| Task description |
I would like each line of the data that holds the word "purple" copied out.

| Dataset excerpts |

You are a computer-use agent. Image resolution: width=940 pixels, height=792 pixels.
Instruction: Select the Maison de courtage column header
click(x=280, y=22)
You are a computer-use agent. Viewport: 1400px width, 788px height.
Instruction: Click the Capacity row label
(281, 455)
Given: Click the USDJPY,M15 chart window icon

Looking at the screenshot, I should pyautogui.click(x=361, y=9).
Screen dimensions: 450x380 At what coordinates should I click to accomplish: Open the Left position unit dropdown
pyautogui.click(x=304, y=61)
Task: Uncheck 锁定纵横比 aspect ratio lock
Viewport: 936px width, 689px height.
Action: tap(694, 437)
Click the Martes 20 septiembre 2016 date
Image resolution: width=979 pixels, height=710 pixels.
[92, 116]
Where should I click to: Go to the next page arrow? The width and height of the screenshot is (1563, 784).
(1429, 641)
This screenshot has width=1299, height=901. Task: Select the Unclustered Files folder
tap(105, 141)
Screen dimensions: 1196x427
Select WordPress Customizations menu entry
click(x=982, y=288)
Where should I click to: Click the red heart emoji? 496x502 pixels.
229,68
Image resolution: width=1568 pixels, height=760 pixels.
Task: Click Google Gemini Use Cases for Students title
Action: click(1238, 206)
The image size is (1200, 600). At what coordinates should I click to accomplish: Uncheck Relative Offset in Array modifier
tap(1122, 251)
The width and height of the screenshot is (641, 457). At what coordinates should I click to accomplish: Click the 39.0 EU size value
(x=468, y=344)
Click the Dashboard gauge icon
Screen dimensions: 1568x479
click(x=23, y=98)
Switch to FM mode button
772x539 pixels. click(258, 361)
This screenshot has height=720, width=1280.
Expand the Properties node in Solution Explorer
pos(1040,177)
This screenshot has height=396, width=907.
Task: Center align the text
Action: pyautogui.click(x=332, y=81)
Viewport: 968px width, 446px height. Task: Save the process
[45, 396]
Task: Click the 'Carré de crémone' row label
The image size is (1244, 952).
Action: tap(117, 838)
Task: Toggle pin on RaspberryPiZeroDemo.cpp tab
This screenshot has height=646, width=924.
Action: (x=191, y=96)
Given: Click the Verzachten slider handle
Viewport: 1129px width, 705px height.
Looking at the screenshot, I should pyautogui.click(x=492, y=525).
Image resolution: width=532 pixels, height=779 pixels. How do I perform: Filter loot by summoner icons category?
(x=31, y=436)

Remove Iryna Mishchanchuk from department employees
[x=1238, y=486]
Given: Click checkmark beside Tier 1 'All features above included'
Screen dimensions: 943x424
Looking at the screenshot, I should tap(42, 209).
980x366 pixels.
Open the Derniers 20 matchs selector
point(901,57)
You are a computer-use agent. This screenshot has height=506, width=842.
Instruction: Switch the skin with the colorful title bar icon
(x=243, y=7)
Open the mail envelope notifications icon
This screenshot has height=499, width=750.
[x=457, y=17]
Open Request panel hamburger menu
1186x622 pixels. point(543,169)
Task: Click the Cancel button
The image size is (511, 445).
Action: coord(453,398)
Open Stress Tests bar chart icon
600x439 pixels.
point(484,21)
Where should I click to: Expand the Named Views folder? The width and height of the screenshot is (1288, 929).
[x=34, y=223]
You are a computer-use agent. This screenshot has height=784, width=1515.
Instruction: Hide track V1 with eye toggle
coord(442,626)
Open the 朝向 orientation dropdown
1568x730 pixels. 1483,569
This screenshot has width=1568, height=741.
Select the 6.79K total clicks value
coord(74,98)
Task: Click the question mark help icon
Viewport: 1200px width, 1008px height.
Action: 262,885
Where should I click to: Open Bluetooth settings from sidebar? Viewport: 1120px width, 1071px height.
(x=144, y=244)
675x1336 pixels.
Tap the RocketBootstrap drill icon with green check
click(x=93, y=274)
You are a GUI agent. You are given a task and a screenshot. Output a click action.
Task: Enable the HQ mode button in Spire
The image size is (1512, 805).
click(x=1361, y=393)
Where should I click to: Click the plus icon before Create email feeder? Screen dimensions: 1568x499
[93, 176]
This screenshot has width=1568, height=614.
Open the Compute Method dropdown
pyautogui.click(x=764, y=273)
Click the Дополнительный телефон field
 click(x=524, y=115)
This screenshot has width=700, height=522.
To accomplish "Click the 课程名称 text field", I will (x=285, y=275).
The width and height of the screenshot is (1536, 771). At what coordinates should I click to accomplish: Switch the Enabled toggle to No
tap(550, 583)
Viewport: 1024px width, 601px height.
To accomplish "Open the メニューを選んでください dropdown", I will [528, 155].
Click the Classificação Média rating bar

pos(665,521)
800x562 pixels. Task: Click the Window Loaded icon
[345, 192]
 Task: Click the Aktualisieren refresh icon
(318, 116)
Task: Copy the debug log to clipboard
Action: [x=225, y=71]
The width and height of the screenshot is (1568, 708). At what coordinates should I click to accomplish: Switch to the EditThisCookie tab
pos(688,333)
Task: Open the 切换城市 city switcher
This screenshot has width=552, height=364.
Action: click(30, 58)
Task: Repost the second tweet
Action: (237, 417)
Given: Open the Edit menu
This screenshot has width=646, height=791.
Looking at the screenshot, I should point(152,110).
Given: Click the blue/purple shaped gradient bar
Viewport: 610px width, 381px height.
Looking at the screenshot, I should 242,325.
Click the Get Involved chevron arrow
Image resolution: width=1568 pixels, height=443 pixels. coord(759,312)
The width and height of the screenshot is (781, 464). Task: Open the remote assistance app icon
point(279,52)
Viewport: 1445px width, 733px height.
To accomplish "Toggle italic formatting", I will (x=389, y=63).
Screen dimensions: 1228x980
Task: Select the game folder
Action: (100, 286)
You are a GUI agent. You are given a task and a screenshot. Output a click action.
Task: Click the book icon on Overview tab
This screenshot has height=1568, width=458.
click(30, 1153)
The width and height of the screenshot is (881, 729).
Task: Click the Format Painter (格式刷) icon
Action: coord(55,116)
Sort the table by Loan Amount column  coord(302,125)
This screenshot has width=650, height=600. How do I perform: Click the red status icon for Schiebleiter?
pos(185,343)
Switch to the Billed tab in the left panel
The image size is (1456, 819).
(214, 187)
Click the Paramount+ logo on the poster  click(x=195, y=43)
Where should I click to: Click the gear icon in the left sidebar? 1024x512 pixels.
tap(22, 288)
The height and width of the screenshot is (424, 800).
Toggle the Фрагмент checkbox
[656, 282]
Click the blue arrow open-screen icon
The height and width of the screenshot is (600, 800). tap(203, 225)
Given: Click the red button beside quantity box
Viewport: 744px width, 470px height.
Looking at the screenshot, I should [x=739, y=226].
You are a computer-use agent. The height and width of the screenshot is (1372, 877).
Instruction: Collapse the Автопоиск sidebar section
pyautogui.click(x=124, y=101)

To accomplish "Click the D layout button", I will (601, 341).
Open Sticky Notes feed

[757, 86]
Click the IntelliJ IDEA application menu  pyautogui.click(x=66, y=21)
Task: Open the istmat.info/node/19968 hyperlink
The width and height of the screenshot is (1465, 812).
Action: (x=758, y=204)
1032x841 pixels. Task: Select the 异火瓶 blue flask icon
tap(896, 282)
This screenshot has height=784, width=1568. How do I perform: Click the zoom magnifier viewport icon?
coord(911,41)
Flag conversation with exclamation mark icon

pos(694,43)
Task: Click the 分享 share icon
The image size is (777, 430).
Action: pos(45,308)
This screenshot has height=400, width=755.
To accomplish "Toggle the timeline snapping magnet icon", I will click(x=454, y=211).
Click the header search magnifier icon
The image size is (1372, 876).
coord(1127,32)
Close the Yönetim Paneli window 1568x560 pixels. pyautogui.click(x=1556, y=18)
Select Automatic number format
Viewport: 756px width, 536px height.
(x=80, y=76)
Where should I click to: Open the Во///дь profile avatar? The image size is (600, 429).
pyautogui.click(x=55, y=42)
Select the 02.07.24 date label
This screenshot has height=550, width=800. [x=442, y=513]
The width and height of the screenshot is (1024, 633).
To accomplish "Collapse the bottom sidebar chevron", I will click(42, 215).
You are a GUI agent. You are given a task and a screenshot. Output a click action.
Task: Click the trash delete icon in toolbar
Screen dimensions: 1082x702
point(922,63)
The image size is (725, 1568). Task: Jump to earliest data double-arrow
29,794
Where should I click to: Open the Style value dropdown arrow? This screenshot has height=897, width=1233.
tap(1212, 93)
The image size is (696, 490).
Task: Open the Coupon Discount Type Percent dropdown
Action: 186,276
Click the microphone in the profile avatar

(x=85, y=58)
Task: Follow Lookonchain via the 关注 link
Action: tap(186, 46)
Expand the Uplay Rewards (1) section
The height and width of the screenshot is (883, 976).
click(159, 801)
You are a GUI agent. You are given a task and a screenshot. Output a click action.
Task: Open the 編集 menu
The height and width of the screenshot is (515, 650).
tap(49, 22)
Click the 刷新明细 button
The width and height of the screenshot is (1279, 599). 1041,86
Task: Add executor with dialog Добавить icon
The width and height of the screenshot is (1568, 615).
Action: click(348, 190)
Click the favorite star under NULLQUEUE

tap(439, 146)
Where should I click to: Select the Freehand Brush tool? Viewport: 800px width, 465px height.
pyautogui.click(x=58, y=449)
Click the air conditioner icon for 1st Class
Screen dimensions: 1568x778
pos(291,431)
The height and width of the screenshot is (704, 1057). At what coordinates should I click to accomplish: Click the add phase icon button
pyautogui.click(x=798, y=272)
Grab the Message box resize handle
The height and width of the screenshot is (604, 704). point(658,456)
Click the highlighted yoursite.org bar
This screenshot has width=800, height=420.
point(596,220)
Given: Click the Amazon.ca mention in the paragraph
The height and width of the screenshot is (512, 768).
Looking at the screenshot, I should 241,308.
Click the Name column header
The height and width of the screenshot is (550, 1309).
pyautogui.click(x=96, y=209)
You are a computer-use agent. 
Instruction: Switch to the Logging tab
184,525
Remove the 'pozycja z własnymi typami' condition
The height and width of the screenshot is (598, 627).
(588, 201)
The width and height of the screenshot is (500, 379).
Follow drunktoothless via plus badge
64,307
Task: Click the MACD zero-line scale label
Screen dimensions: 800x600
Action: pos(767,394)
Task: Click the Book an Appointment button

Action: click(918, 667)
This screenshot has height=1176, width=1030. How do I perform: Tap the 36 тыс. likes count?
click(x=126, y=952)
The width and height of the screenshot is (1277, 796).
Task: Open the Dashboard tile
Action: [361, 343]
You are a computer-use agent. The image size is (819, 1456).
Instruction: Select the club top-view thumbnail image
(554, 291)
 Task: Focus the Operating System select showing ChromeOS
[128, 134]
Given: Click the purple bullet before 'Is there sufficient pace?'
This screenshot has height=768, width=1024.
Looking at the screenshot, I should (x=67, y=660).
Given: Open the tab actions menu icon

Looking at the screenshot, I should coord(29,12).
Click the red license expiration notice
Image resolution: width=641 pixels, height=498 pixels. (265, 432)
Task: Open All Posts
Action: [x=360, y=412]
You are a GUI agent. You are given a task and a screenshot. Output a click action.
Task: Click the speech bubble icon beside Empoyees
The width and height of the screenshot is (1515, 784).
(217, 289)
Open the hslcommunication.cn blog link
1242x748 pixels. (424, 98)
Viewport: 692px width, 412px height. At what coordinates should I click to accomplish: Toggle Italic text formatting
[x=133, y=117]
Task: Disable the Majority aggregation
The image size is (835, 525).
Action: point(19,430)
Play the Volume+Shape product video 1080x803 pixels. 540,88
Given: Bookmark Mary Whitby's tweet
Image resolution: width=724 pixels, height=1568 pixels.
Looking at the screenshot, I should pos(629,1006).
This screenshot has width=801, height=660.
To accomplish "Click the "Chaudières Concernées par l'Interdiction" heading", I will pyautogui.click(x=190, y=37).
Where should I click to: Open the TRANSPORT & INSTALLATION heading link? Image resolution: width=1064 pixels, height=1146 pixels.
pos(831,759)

| Answer below |
Given: Click the blue/purple shaped gradient bar
Given: Click the purple bullet before 'Is there sufficient pace?'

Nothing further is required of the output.